A Turkish court sentenced 337 military officers and others to life in prison in one of the largest trials related to the 2016 coup attempt.
Air force pilots and army commanders were among nearly 500 people accused of trying to oust President Recep Tayyip Erdogan.
They allegedly directed the plot from Akinci Air Force Base near Ankara.
Erdogan says the US-based cleric Fethullah Gulen masterminded the plot that led to the mass arrests.
Gulen denied any involvement in the coup attempt, which took place in July 2016, which killed 251 people and injured more than 2,000 others. Erdoan was on vacation at that time in a resort.

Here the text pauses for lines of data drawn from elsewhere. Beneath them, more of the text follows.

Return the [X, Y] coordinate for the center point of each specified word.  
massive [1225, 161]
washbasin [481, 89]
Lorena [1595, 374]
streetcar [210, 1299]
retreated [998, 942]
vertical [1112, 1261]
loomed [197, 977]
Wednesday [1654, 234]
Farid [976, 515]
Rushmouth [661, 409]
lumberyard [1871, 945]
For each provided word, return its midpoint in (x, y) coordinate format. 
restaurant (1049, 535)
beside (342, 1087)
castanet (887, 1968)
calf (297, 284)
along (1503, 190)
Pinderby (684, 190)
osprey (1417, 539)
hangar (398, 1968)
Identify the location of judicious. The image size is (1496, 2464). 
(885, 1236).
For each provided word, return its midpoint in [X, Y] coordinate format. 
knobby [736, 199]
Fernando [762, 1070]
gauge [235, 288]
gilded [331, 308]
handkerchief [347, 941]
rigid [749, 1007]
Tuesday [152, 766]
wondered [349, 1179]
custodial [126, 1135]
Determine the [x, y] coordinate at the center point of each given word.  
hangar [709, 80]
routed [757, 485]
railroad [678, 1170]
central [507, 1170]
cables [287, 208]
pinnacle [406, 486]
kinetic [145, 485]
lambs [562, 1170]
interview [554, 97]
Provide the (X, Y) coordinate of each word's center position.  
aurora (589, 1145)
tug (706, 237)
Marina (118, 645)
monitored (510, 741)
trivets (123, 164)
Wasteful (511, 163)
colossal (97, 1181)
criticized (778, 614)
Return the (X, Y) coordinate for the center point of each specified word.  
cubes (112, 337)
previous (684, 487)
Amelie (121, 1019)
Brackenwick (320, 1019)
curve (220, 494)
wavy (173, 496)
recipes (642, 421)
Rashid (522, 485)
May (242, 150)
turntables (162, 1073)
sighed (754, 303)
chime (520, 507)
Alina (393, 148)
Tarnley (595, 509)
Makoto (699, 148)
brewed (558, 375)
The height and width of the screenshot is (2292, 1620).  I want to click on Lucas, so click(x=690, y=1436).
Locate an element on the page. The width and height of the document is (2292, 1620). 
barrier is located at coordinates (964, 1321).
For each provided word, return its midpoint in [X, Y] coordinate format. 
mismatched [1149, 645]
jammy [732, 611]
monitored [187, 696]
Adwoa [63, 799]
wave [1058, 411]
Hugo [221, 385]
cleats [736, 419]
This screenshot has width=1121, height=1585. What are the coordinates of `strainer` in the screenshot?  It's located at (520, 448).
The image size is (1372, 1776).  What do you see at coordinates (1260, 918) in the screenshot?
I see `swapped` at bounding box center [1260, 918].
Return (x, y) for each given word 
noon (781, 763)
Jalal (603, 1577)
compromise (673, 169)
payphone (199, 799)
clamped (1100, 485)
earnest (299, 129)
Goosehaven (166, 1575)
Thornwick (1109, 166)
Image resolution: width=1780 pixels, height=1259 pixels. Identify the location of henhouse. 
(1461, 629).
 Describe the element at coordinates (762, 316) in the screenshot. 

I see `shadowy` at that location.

Thousands of civilians rallied to support Erdogan in a night of unrest, confronting rogue soldiers and preventing the conspirators from seizing power.
The trial began in August 2017, and the charges included seeking to kill President Erdogan and seizing key state institutions. The largest court in Turkey, located at Senkan near Ankara, was crowded with those who wanted to attend the verdicts.
The officers who had conspired against Erdogan seized a plane at Akinci base, and took the then chief of staff, General Hulusi Akar, and some other officers hostage.
The former air force commander, Akin Ozturk, was sentenced to life in prison last year for his role in the plot.
The indictment states that 25 F-16 pilots bombed targets in Ankara, including Parliament, which was hit three times, in addition to key security buildings. The bombing killed 68 people in Ankara and injured more than 200.
There were 25 generals and 10 civilians in the dock.
More than 10 army officers, including F-16 fighter pilots and four civilians, were sentenced to 79 life “aggravating” sentences each. The “aggravating” sentences include more severe prison sentences than regular life imprisonment.
Six people were tried in absentia, among them Gulen and Adel Oksuz, a lecturer in theology accused of being the main coordinator of the coup plot.
Businessman Kamal Batmaz, who was among those who received “heavy” life sentences, was accused of aiding Adel Oksuz.
Erdogan classified the “Hizmet” movement led by Gulen as a “terrorist” organization. Gulen was once an ally of the president, but since the coup attempt, the 79-year-old cleric has been on the run in Pennsylvania, and Turkey is seeking his extradition.
Erdogan carried out a large-scale purge of state institutions after the conspiracy, as he sacked or arrested more than 100,000 public sector employees, including teachers and judges accused of links with Gulen.
There were a number of trials for alleged masterminds, and courts passed more than 2,500 life sentences.